» **Material supplied**:
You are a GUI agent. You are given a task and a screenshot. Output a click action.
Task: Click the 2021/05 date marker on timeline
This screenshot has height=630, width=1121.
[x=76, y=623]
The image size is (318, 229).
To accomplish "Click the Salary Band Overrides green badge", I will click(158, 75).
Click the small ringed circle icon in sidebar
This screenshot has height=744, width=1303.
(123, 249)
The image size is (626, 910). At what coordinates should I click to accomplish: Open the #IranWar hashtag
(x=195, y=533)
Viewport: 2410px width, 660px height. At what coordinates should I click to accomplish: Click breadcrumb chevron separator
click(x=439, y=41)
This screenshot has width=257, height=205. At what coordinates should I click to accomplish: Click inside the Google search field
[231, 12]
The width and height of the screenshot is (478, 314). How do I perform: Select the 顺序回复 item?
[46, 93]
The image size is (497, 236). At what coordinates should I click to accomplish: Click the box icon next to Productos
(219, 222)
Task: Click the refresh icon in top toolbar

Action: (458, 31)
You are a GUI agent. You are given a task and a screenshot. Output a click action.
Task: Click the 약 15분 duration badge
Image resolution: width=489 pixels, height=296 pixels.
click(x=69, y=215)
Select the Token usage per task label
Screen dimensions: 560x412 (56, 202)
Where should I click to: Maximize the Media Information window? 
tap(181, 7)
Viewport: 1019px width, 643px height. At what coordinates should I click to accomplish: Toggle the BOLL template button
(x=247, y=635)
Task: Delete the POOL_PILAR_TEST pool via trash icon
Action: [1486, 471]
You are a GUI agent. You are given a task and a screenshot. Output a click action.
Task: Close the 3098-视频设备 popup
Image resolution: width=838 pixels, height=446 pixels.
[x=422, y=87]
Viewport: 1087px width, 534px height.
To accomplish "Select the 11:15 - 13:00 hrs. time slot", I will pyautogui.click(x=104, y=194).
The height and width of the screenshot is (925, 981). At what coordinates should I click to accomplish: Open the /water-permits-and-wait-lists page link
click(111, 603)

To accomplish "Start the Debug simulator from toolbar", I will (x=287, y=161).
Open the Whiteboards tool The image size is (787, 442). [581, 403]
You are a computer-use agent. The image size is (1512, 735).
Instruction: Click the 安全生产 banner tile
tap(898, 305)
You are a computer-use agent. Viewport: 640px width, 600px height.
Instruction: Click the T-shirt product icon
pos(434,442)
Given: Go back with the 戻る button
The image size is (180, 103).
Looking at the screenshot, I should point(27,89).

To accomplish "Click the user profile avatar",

» **How to complete this task**:
Please copy out each record, character for character.

» **Expected answer**:
You are a GUI agent. You are given a task and a screenshot. Output a click action.
Task: Click the 2021/05 date marker on timeline
This screenshot has height=630, width=1121.
[x=76, y=623]
The image size is (318, 229).
To accomplish "Click the Salary Band Overrides green badge", I will click(158, 75).
Click the small ringed circle icon in sidebar
This screenshot has height=744, width=1303.
(123, 249)
The image size is (626, 910). At what coordinates should I click to accomplish: Open the #IranWar hashtag
(x=195, y=533)
Viewport: 2410px width, 660px height. At what coordinates should I click to accomplish: Click breadcrumb chevron separator
click(x=439, y=41)
This screenshot has width=257, height=205. At what coordinates should I click to accomplish: Click inside the Google search field
[231, 12]
The width and height of the screenshot is (478, 314). How do I perform: Select the 顺序回复 item?
[46, 93]
The image size is (497, 236). At what coordinates should I click to accomplish: Click the box icon next to Productos
(219, 222)
Task: Click the refresh icon in top toolbar

Action: (458, 31)
You are a GUI agent. You are given a task and a screenshot. Output a click action.
Task: Click the 약 15분 duration badge
Image resolution: width=489 pixels, height=296 pixels.
click(x=69, y=215)
Select the Token usage per task label
Screen dimensions: 560x412 (56, 202)
Where should I click to: Maximize the Media Information window? 
tap(181, 7)
Viewport: 1019px width, 643px height. At what coordinates should I click to accomplish: Toggle the BOLL template button
(x=247, y=635)
Task: Delete the POOL_PILAR_TEST pool via trash icon
Action: [1486, 471]
You are a GUI agent. You are given a task and a screenshot. Output a click action.
Task: Close the 3098-视频设备 popup
Image resolution: width=838 pixels, height=446 pixels.
[x=422, y=87]
Viewport: 1087px width, 534px height.
To accomplish "Select the 11:15 - 13:00 hrs. time slot", I will pyautogui.click(x=104, y=194).
The height and width of the screenshot is (925, 981). At what coordinates should I click to accomplish: Open the /water-permits-and-wait-lists page link
click(111, 603)

To accomplish "Start the Debug simulator from toolbar", I will (x=287, y=161).
Open the Whiteboards tool The image size is (787, 442). [581, 403]
You are a computer-use agent. The image size is (1512, 735).
Instruction: Click the 安全生产 banner tile
tap(898, 305)
You are a computer-use agent. Viewport: 640px width, 600px height.
Instruction: Click the T-shirt product icon
pos(434,442)
Given: Go back with the 戻る button
The image size is (180, 103).
Looking at the screenshot, I should point(27,89).

To accomplish "Click the user profile avatar",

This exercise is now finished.